Task goal -> Look through the entries for the string "using" and copy every line where it shows up.

Exercise materials ->
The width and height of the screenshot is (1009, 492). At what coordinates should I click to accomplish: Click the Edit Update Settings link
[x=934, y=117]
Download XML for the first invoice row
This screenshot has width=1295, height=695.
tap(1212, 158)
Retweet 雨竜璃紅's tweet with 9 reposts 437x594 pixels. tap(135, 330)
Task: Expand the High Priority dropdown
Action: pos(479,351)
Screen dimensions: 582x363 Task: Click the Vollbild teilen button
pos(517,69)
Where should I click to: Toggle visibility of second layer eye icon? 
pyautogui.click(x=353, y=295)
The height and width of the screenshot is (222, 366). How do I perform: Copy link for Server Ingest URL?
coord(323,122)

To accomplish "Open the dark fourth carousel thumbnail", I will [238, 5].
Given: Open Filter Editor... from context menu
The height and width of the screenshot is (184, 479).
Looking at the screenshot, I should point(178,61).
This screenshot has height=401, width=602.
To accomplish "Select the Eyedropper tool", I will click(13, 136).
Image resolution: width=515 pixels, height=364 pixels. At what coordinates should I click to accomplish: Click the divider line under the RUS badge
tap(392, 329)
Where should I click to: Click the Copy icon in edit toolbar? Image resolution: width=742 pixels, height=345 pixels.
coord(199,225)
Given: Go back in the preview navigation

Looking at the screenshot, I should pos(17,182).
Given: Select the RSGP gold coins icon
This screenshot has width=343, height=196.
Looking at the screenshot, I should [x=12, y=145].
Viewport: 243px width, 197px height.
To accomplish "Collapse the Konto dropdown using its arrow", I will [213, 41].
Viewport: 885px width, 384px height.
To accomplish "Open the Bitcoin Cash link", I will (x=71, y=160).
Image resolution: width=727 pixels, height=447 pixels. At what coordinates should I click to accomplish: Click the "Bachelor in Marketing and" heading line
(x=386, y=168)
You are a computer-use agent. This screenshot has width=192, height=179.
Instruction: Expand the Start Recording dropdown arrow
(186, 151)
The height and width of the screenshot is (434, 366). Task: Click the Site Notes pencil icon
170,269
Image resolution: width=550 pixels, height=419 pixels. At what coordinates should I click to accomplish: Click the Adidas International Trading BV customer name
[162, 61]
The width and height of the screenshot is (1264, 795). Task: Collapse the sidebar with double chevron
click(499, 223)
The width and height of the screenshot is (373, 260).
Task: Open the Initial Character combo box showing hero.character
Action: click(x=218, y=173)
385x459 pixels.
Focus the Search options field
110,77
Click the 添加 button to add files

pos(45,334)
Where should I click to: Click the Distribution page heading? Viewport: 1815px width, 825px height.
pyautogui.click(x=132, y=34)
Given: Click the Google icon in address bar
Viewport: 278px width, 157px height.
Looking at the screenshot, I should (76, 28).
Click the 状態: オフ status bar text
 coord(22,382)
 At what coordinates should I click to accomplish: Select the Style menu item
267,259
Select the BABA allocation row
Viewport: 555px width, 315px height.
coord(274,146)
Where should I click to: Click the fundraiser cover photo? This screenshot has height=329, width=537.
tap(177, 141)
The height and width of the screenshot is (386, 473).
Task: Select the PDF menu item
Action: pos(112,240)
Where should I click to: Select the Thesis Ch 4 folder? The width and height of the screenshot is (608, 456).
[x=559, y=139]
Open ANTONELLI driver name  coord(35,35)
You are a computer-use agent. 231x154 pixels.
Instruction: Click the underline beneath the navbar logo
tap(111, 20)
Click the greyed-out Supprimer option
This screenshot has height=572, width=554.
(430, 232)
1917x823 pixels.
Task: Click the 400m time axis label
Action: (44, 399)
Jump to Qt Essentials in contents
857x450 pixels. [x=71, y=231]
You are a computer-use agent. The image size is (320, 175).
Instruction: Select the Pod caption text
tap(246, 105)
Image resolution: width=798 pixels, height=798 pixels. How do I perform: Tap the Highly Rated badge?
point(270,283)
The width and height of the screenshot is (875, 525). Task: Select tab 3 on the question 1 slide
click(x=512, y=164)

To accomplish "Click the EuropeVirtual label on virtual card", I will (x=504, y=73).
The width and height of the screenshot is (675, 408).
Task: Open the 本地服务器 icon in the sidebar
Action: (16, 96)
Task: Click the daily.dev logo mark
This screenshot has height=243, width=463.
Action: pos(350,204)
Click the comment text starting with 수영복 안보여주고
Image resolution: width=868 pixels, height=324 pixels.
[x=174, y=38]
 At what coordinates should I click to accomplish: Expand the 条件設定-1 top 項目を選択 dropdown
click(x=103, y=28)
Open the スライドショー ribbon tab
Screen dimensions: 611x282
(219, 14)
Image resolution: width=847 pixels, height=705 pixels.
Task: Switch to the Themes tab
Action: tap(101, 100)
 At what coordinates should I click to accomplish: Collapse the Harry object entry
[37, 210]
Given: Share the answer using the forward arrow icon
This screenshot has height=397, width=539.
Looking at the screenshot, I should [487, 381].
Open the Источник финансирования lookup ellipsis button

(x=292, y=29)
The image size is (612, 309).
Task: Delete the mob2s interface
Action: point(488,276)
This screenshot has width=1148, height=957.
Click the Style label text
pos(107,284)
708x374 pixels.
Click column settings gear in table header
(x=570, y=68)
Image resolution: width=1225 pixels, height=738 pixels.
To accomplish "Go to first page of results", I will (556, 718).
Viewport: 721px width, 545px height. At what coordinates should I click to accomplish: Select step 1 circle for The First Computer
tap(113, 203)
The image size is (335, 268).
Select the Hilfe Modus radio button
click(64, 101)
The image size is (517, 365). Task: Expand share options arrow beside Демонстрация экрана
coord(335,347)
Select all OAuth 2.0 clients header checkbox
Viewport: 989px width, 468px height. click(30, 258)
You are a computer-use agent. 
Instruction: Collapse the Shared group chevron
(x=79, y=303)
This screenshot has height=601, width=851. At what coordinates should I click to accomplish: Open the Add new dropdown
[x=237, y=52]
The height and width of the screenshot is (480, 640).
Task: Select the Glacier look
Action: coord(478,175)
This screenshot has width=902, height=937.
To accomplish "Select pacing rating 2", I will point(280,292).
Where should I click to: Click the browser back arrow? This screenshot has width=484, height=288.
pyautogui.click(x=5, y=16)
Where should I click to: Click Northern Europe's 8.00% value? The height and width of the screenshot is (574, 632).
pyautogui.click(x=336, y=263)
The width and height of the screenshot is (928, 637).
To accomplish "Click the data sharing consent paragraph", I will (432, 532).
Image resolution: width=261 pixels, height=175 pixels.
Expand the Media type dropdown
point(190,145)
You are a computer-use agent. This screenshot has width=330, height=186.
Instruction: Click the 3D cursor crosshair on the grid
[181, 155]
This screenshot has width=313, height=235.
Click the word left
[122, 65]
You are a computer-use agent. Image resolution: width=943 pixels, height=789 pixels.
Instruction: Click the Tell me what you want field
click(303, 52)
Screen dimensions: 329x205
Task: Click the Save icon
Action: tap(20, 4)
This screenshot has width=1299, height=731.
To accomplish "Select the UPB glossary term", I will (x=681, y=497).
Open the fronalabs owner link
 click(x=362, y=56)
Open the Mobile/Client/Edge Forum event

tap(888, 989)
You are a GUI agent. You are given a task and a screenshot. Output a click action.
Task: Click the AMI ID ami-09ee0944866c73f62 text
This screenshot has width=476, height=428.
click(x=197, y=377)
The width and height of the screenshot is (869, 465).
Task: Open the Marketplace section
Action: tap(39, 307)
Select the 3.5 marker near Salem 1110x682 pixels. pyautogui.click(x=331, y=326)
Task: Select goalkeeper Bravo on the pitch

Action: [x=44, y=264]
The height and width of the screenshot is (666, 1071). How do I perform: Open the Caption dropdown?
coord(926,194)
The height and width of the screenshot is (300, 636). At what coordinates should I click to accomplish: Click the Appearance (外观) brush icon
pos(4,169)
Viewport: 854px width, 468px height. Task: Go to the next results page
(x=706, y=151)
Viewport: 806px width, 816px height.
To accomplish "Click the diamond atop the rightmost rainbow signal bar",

Output of the exercise ->
To accomplish "Collapse the Konto dropdown using its arrow", I will [213, 41].
Given: Share the answer using the forward arrow icon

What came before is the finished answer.